Beide sind Editoren, und keines liest dein Listing, deine Rezensionen oder deine Wettbewerber, um zu entscheiden, was ein Bild behaupten soll — wer genau diesen Schritt kaufen wollte, sucht eine andere Werkzeugklasse, etwa Graflio.
Häufige Fragen
Welches stellt besser frei?
Bei den meisten Produktarten Photoroom. Das Unternehmen arbeitet seit 2020 an der Freistellqualität, und Freistellen ist der Kern des Produkts und nicht eine Funktion in einer Vorlagenbibliothek. Pic Copilot stellt kompetent frei; der Unterschied zeigt sich bei Haar, Fell, transparenten Verpackungen und spiegelnden Oberflächen.
Ist Pic Copilot kostenlos nutzbar?
Es gibt einen Gratisplan, der zusätzlich einen begrenzten Test sonst zahlungspflichtiger Funktionen enthält — das ist ungewöhnlich großzügig. Die Bezahltarife laufen über ein Pcoin-Guthaben, das monatlich vergeben wird und monatlich verfällt; Ungenutztes wird nicht übertragen.
Versieht Photoroom kostenlose Exporte mit Wasserzeichen?
Ein im Juni 2026 aktualisierter Preisführer beschrieb den Gratisplan mit 250 Exporten im Monat, mit Wasserzeichen und ohne kommerzielle Nutzungsrechte. Die offizielle Preisseite führt die Kontingente der Bezahltarife auf, nennt die Gratisgrenzen aber nicht ausdrücklich — also vor dem Aufbau eines Workflows in der App prüfen.
Kann eines von beiden ein Amazon-konformes Hauptbild liefern?
Beide können das Produkt in Listing-Auflösung auf reinweißem Grund ausgeben, das ist der mechanische Teil.
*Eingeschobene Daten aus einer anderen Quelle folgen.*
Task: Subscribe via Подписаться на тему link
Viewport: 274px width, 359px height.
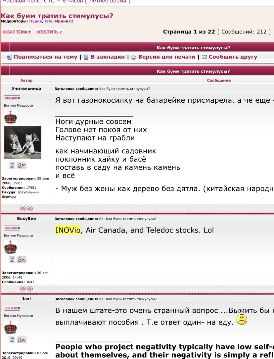Action: pyautogui.click(x=45, y=57)
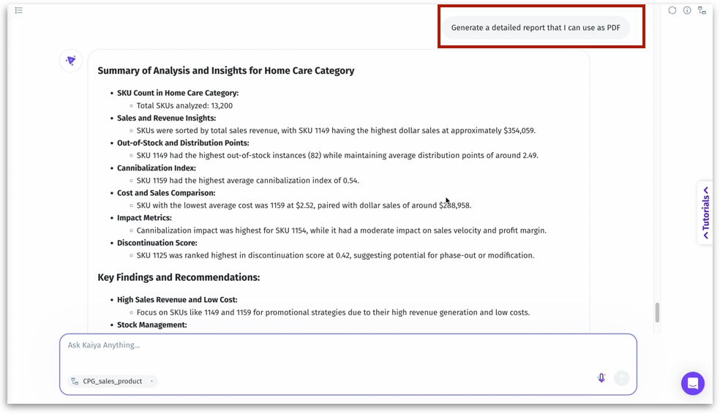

Den Rest prüft keines: Amazon verlangt den Hintergrund in RGB 255,255,255, das Produkt auf etwa 85% der Fläche, keinen Text, kein Logo und keine Requisiten im Hauptbild sowie mindestens 1.600 Pixel an der langen Kante, damit der Zoom funktioniert. Diese Kontrolle bleibt in beiden Tools deine Aufgabe.
Diese Seite stammt von Graflio — lies unsere eigene Spalte entsprechend skeptisch. Angaben zu Wettbewerbern sind deren öffentliche Informationen mit Stand August 2026 und ändern sich häufig. Vor dem Kauf prüfen.